WORK TO COMPLETE: When you transcribe the entries below, keep the wording exact and omit the pictures.

MATERIAL TO PROCESS:
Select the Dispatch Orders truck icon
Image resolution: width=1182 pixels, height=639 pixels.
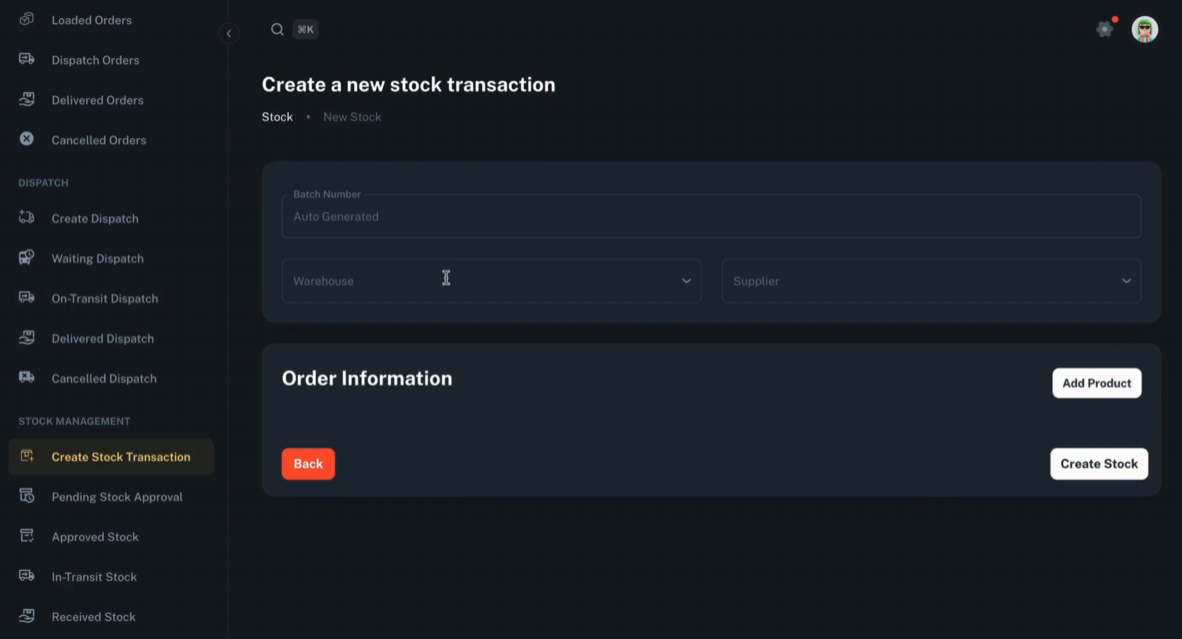point(26,60)
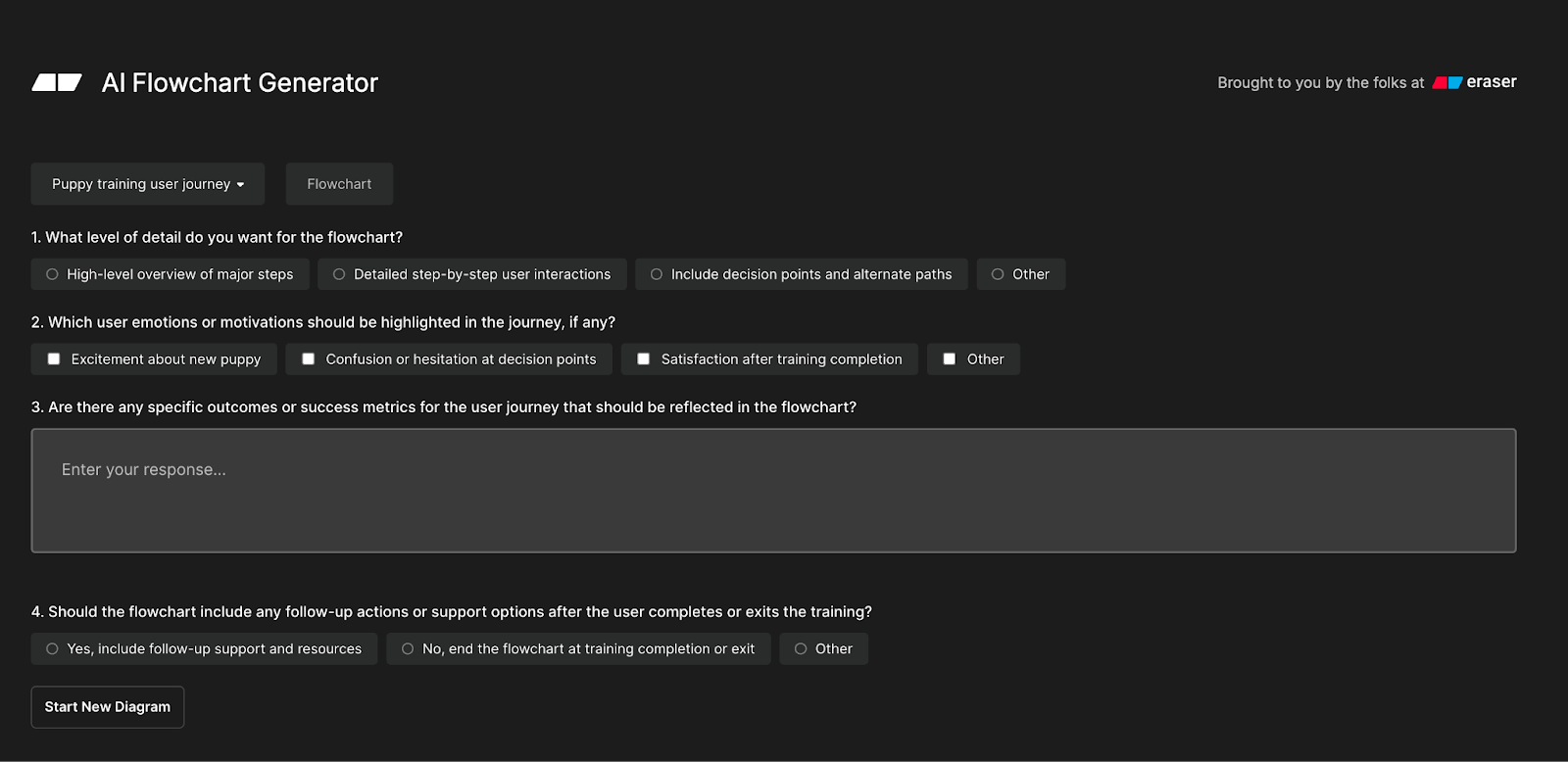Click the caret arrow on the journey dropdown

click(240, 185)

TASK SOLUTION:
Select the Dispatch Orders truck icon
Image resolution: width=1182 pixels, height=639 pixels.
point(26,60)
Click the caret arrow on the journey dropdown

click(240, 185)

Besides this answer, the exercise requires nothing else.